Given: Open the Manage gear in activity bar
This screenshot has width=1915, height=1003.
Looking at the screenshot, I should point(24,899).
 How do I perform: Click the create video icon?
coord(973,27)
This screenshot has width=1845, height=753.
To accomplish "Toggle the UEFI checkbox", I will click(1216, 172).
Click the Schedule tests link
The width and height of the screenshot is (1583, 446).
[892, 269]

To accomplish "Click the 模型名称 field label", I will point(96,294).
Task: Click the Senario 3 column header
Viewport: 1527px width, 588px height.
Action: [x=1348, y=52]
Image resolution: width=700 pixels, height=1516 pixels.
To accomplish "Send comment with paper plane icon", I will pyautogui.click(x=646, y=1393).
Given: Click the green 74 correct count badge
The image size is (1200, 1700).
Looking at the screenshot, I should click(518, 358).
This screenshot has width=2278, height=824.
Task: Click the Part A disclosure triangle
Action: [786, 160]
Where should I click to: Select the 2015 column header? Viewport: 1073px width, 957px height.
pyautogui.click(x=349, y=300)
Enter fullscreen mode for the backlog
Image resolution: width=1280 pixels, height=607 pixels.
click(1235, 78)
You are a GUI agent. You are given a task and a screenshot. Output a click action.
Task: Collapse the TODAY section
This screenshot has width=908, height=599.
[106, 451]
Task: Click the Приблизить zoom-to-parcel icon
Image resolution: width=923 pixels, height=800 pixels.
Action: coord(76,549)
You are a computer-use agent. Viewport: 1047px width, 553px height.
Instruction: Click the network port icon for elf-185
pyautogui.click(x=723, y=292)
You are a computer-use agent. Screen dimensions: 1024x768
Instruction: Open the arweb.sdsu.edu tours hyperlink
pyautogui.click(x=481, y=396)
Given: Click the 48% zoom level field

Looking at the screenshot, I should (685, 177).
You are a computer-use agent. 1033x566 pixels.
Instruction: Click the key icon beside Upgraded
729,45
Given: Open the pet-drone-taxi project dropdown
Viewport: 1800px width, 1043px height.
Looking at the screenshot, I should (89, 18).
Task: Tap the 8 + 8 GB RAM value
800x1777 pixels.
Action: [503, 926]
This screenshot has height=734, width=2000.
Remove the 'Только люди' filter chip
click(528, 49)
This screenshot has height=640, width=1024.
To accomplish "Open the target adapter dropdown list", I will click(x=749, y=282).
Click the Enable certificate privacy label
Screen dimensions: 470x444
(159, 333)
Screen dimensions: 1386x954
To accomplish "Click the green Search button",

══════════

> _WHAT TO WORK ON_:
Copy the records above faithfully. Begin at their first line, end at the line containing "This screenshot has width=1845, height=753.", and include nothing else.

> _SOLUTION TO THE PROBLEM_:
Given: Open the Manage gear in activity bar
This screenshot has width=1915, height=1003.
Looking at the screenshot, I should point(24,899).
 How do I perform: Click the create video icon?
coord(973,27)
This screenshot has width=1845, height=753.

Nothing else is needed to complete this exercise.